[Data section]
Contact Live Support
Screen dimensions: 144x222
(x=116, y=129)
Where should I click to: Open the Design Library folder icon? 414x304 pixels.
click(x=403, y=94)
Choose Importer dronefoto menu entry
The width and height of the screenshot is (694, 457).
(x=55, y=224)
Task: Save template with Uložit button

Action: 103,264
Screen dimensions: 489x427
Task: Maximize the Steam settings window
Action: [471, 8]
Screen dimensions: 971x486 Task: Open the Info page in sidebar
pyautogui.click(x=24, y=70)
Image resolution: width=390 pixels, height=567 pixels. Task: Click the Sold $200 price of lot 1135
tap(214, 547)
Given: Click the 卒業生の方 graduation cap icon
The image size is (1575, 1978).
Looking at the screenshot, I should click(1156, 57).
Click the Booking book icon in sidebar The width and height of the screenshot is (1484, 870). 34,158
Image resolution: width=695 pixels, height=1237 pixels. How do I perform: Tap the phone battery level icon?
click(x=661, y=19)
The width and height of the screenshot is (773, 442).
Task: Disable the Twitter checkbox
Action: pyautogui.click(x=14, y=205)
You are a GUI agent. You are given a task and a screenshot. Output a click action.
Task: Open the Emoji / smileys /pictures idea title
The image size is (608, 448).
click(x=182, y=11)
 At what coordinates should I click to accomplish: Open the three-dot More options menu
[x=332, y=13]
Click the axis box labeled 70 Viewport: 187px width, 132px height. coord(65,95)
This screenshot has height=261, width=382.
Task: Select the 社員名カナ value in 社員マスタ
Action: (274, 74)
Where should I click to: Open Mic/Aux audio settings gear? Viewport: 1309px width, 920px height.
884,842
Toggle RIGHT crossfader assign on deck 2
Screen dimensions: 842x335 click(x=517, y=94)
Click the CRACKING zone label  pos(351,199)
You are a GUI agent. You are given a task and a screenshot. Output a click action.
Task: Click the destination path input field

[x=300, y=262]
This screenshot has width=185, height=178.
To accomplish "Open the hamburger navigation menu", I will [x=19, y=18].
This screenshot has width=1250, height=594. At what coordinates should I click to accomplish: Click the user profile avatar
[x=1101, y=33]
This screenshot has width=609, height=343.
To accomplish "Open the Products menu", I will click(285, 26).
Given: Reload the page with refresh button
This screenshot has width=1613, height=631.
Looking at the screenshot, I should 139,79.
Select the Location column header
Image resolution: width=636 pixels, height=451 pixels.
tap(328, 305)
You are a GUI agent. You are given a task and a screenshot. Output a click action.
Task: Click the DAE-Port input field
[/Data section]
_About this exercise_
From the listing above, collect each line in which the string "will" appears.

_Result for this exercise_
To accomplish "Open the hamburger navigation menu", I will [x=19, y=18].
To accomplish "Open the Products menu", I will click(285, 26).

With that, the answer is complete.